Sample Compatibility & Compliance
The RI1 accepts all commercially available crystallization plates adhering to the ANSI/SBS-1–2004 dimensional standard. It supports glass-bottom, polymer, and siliconized plastic plates—including specialized LCP sandwich plates with 10–20 µm thick membranes. No sample preparation or staining is required; imaging is performed in situ through plate lids or sealed films. The system complies with ISO 13485 design controls for medical device-related R&D instrumentation and meets electromagnetic compatibility (EMC) requirements per IEC 61326-1. All firmware and software components are architected to support audit trails and user access control—facilitating alignment with GLP and GMP documentation practices where crystallization data contributes to structural biology submissions.

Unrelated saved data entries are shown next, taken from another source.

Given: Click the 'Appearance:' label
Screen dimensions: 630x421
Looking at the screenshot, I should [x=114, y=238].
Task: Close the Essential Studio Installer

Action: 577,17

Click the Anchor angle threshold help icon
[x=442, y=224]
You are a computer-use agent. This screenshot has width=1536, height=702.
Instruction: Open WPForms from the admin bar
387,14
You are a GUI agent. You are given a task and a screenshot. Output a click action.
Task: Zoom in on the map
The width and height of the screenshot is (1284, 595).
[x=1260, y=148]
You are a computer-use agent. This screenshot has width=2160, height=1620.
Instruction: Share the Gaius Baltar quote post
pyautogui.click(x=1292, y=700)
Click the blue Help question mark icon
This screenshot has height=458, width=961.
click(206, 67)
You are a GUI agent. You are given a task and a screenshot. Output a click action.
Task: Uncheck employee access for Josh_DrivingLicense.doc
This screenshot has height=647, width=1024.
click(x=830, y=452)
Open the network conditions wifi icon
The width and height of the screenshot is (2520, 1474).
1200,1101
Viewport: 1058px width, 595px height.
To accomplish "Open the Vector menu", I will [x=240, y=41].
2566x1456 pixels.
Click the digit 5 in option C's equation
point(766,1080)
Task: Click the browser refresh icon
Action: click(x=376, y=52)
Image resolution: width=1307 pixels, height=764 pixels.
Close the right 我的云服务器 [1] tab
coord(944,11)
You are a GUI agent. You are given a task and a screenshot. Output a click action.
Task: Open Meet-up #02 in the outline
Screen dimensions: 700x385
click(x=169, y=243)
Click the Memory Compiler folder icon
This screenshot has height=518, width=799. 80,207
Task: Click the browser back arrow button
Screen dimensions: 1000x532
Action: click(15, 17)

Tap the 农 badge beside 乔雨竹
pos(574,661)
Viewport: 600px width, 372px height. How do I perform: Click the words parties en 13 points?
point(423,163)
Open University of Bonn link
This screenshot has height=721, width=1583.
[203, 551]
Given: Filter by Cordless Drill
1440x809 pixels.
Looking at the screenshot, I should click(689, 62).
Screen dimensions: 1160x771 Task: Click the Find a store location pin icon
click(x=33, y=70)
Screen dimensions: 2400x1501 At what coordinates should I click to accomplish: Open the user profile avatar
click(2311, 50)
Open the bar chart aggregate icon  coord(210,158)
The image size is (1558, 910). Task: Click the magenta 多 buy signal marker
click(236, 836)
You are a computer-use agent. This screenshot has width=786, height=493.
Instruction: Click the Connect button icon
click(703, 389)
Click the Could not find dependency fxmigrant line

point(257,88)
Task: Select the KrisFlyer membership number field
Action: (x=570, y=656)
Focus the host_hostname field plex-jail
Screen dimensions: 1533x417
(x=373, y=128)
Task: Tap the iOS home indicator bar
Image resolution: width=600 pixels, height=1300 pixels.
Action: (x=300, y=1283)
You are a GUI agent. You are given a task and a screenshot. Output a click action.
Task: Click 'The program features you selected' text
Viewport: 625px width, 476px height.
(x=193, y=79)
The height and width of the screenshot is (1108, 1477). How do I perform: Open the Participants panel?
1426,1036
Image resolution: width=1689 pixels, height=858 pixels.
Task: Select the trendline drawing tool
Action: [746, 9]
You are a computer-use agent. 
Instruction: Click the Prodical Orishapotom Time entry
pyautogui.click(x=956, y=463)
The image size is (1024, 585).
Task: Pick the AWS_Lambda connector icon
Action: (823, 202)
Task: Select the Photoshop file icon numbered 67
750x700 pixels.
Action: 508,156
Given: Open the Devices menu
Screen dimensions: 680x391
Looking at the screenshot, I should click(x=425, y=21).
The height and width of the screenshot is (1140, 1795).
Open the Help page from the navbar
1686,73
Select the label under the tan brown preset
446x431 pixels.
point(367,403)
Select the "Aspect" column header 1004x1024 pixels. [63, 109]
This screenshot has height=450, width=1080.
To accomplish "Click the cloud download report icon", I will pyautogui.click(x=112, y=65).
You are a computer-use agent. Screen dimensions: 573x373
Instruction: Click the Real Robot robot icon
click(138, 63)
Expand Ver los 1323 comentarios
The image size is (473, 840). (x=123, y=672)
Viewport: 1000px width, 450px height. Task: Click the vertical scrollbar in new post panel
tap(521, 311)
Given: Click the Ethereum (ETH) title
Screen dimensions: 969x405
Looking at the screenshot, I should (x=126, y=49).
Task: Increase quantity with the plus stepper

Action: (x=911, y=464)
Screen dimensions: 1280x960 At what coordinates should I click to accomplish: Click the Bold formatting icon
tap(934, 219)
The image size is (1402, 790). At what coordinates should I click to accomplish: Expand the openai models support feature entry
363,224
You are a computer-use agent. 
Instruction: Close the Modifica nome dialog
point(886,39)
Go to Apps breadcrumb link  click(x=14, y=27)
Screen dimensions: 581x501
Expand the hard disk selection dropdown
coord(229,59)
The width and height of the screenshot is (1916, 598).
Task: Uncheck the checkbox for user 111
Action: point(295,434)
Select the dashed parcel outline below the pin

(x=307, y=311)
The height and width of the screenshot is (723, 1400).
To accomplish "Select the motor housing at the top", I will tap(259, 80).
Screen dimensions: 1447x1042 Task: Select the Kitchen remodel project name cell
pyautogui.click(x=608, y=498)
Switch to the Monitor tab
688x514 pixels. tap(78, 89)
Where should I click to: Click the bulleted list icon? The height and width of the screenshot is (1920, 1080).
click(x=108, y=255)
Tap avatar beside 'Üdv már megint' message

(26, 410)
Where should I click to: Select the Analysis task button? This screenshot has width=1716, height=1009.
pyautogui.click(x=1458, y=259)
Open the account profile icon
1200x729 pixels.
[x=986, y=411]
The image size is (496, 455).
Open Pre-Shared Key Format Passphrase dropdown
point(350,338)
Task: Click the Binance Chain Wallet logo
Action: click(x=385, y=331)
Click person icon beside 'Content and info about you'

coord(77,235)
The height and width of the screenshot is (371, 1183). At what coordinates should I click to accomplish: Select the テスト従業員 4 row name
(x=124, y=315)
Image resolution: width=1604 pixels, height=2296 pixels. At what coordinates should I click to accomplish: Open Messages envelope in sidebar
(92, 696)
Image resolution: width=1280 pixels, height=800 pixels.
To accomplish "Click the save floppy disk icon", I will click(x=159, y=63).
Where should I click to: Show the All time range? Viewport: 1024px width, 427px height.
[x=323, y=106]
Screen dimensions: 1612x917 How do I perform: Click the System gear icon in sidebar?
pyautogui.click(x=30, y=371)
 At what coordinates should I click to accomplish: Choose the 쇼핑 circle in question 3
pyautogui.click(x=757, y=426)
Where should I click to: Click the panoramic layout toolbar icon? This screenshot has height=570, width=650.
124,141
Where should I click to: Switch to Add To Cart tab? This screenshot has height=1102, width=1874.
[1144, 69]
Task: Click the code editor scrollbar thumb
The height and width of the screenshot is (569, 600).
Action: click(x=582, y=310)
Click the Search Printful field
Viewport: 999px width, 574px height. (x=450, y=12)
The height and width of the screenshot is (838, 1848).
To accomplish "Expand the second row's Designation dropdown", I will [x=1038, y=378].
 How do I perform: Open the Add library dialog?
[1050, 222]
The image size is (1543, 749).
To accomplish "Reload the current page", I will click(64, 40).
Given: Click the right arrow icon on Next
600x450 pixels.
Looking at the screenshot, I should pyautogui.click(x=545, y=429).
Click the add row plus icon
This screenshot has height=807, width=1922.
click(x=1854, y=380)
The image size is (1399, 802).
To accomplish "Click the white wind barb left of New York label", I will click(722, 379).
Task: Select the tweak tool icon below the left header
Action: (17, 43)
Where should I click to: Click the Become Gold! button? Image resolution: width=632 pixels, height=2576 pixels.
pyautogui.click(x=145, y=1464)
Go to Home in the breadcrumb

Software & Data Management
The RI1 operates natively with ROCK MAKER™ v5.x, Formulatrix’s dedicated crystallization experiment management suite. This application provides automated focus mapping per well, dynamic exposure optimization, batch metadata tagging (e.g., condition ID, pH, precipitant concentration), and TIFF/PNG export with embedded EXIF-style acquisition parameters (exposure time, gain, LED intensity, zoom position). Exported images retain full spatial calibration metadata, enabling downstream integration with third-party crystal detection algorithms (e.g., CryoGrid, X-ray hit prediction pipelines). The software supports DICOM-SR structured reporting for institutional LIMS integration and includes built-in tools for time-lapse GIF generation, multi-well comparison overlays, and false-color intensity heatmaps aligned to crystallization screen grids. Data integrity is enforced via SHA-256 checksum logging and optional 21 CFR Part 11–compliant electronic signature modules.
Applications
- High-throughput screening of crystallization conditions for X-ray crystallography target proteins, membrane proteins, and macromolecular complexes.
- Time-resolved morphological analysis of nucleation kinetics, crystal growth rates, and polymorphic transitions under varied temperature or humidity gradients.
- Validation of robotic liquid handling accuracy by detecting droplet volume inconsistencies, mixing artifacts, or evaporation-induced concentration drift.
- Fluorescence-guided crystal harvesting—using intrinsic tryptophan signal to identify well-ordered crystals prior to cryo-cooling and synchrotron data collection.
- Supporting cryo-EM grid screening workflows where crystal morphology correlates with preferred orientation or ice thickness uniformity.
- Teaching and core facility deployment—offering reproducible, operator-independent imaging for undergraduate biochemistry labs and shared resource centers.
FAQ
Does the RI1 require external cooling or vibration isolation?
No. The system is engineered with passive thermal stabilization and rigid aluminum chassis design, enabling stable operation on standard laboratory benches without active cooling or optical tables.
Can the RI1 be integrated into an existing LIMS or ELN platform?
Yes. Through RESTful API endpoints and CSV/TXT metadata export, the RI1 supports bidirectional synchronization with major ELN systems (e.g., LabArchives, Benchling) and LIMS platforms compliant with ASTM E1578 or ISO/IEC 17025 data exchange protocols.
Is UV fluorescence imaging safe for crystal integrity?
The 365 nm LED delivers sub-mJ/cm² cumulative dose per image—well below photodamage thresholds reported for lysozyme, thaumatin, and insulin crystals in peer-reviewed crystallization stability studies.
What file formats are generated during acquisition?
Primary outputs are 16-bit TIFF files with embedded spatial calibration and acquisition metadata; secondary exports include annotated PNG, time-lapse MP4, and JSON-formatted condition logs.
How frequently does the system require optical recalibration?
Factory calibration remains stable for ≥12 months under normal lab use; optional quarterly verification using NIST-traceable resolution test targets is supported via the maintenance module.